S’il est une tâche où les recettes ont toutes été essayées sans pour cela avoir eu des effets irréprochables, c’est bien celle de l’éducation de nos enfants. Et heureusement d’ailleurs ! Sinon cela voudrait dire que nous serions nous-mêmes conformes au désir de nos adultes tutélaires et que la robotisation de la société serait bien avancée…
« Educere », d’où vient le terme éducation, signifie conduire dehors, à l’extérieur. Il y a donc dans cette optique une notion d’accompagnement et certainement pas de dressage. La pédagogie elle-même, cette science de l’éducation, y a perdu son grec et son latin à force de réformes et de contre-réformes. Faut-il laisser nos bambins apprendre la vie par eux-mêmes ? Faut-il au contraire revenir fébrilement en arrière et imposer une discipline d’acier ? L’enjeu est de taille.
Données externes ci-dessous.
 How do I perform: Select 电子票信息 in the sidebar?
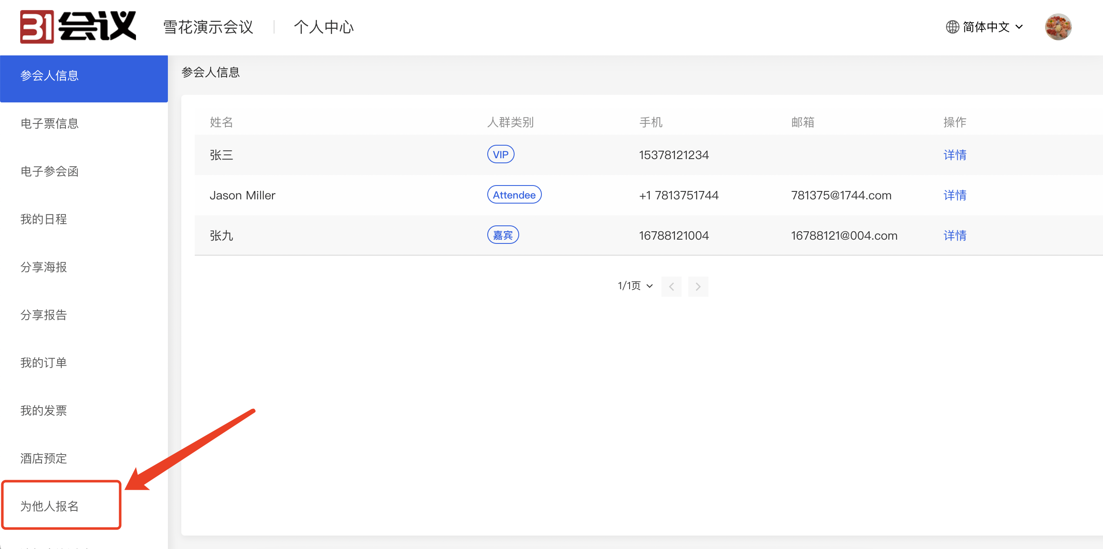50,123
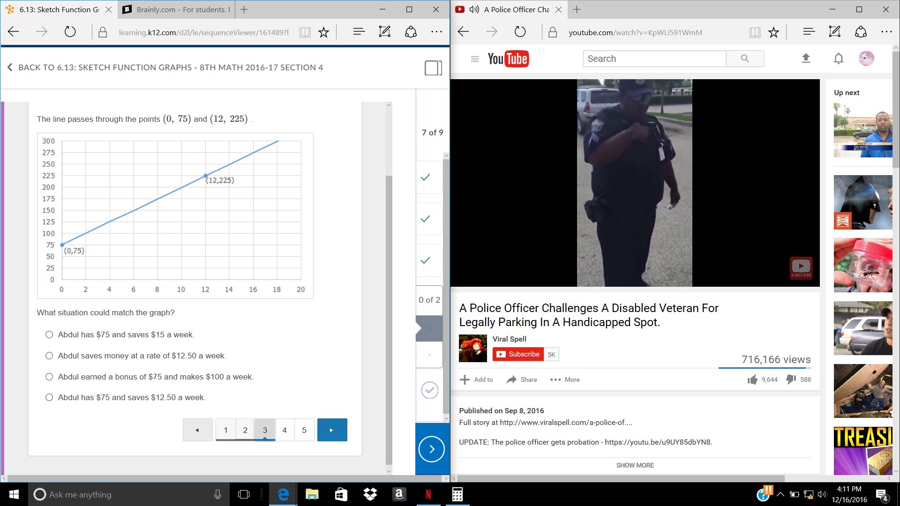Choose 'Abdul has $75 and saves $12.50 a week'
The image size is (900, 506).
49,397
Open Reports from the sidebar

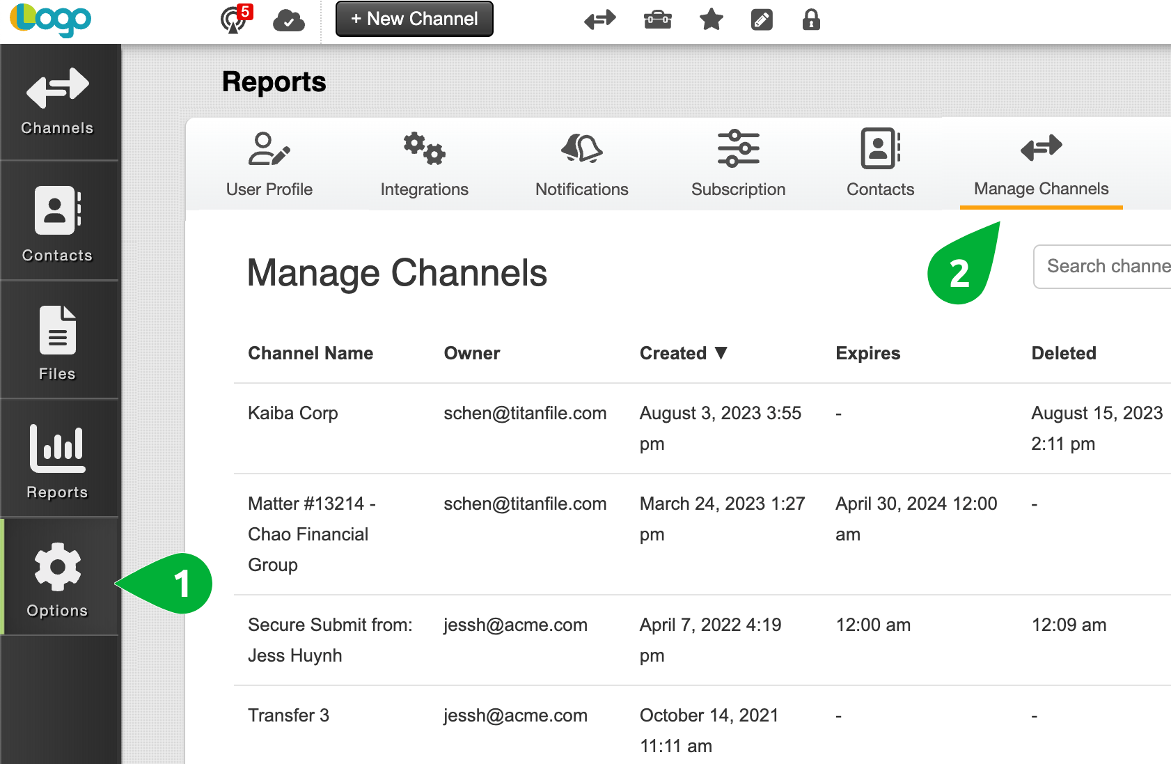coord(59,460)
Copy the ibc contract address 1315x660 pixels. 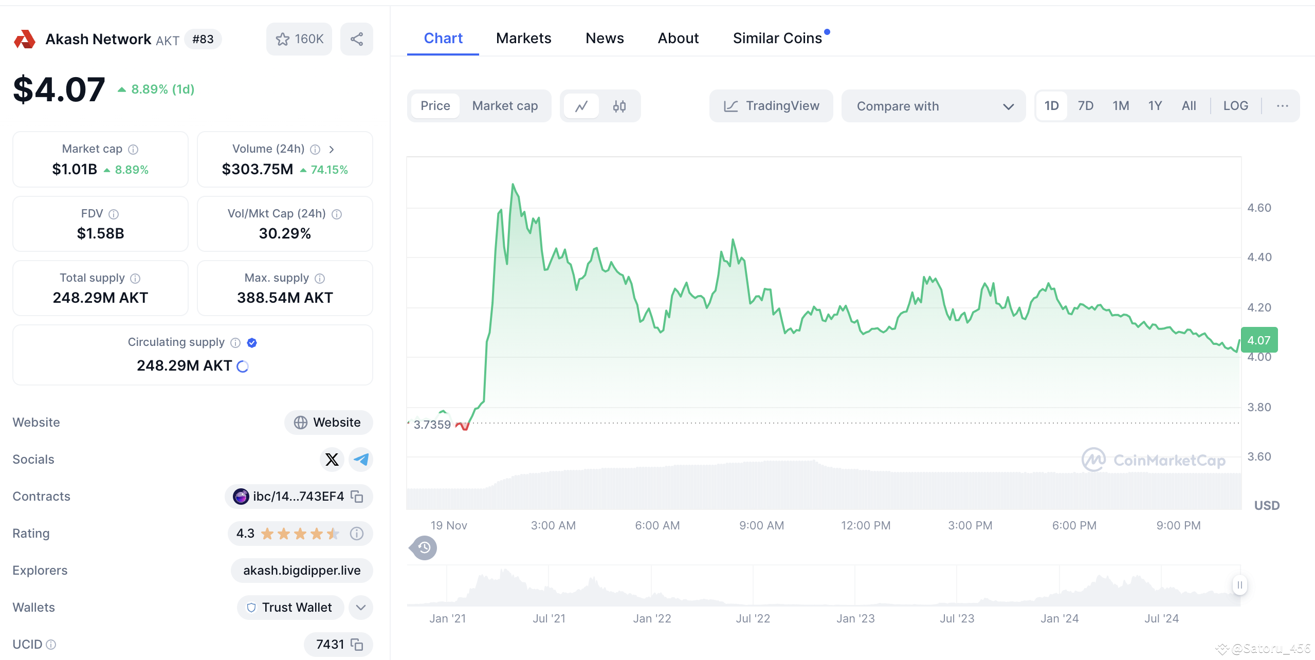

Il est même récupéré par des programmes politiques qui ont la solution toute faite sur le sujet... Au moment où les «y a qu’à» ont le vent en poupe, faisons le point !
L’infans
Si, étymologiquement, l’enfant (infans) est celui qui ne parle pas, notre époque moderne ne se prive pas de lui donner la parole via la publicité mais en lui dictant ce qu’il a à dire... On se souvient de celle qui fait d’un nourrisson un donneur de leçon devant un père ébahi qui n’a qu’à acheter les couches culottes exigées par le bambin ! On assiste ici à une inversion du schéma qui, sous prétexte de modernité et d’humour, cache une utilisation des plus mercantiles. Plus grave et de sinistre mémoire, les dégâts causés par une écoute superficielle d’une parole d’enfant qui envoie des innocents en prison parce que nous vivons dans un monde où fantasme et réalité se côtoient, sans qu’un discernement salvateur prenne en compte la dimension inconsciente du psychisme infantile. Pourtant, Sigmund Freud avait prévenu : il s’agit d’un petit immature, un être en évolution, qui a besoin d’adultes responsables pour se construire. Le problème c’est qu’en réaction à une éducation dressage, la société a tôt fait de basculer dans le mythe de l’enfant-roi. On n’ose plus donner la moindre limite corporelle, la fessée protectrice au bon moment, sous prétexte d’érotiser à outrance l’acte. Aussi assistons-nous à des scènes où l’infans se roule par terre dans le super-marché, cognant sa mère avec ses petits poings parce qu’elle lui refuse les bonbons que l’on a mis intentionnellement à sa portée. Pour ne pas être accusée publiquement d’être une mauvaise mère, la tentation sera grande de céder au caprice et de consommer… À ce stade, il y a de quoi se demander où est la perversion : chez l’enfant ou dans la stratégie commerciale ? Dans ces mêmes supermarchés, se trouvent en évidence des caddies pour enfants. Amar, 12 ans, d’origine berbère, récemment arrivé en France, explique pourquoi il a commis un vol : J’ai vu des gens rentrer dans le magasin avec un chariot vide et en ressortir avec des tas de choses. J’ai fait pareil…
Ne pas démissionner
Wilhelm Reich, disciple de Freud, ayant beaucoup oeuvré pour faire entrer les théories psychanalytiques dans le champ social, écrivait : Il ne suffit pas de connaître la théorie pour agir correctement ! Autrement dit, même si l’on sait que l’éducation abrite ses corollaires inversés, ce n’est pas une raison pour baisser les bras. L’enfant a besoin de limites et c’est à l’adulte de les poser. Outre la difficulté d’éduquer et la dichotomie existant entre ce qu’on voudrait faire ingérer à nos jeunes et une société de type orale où la frustration n’est pas acceptée, il existe un juste équilibre qui vaut le coup d’être envisagé. En premier lieu, il faudrait sortir du piège qui consiste à vouloir se faire reconnaître et aimé de nos chères têtes blondes à n’importe quel prix. L’enfant ou l’ado est angoissé s’il n’a rien à quoi s’opposer. S’il n’a pas de repères, il ira les chercher de plus en plus loin jusqu’à la prise de risques. Ne pas démissionner consistera donc à laisser le champ à la parole. Expliquer, prévenir, écouter mais agir aussi… Le cadre est un élément sécurisant, tous les spécialistes en rééducation sont d’accord sur le sujet. À nous bien sûr de faire en sorte que ce cadre ne soit pas un carcan passéiste dans lequel le jeune se sente étouffé.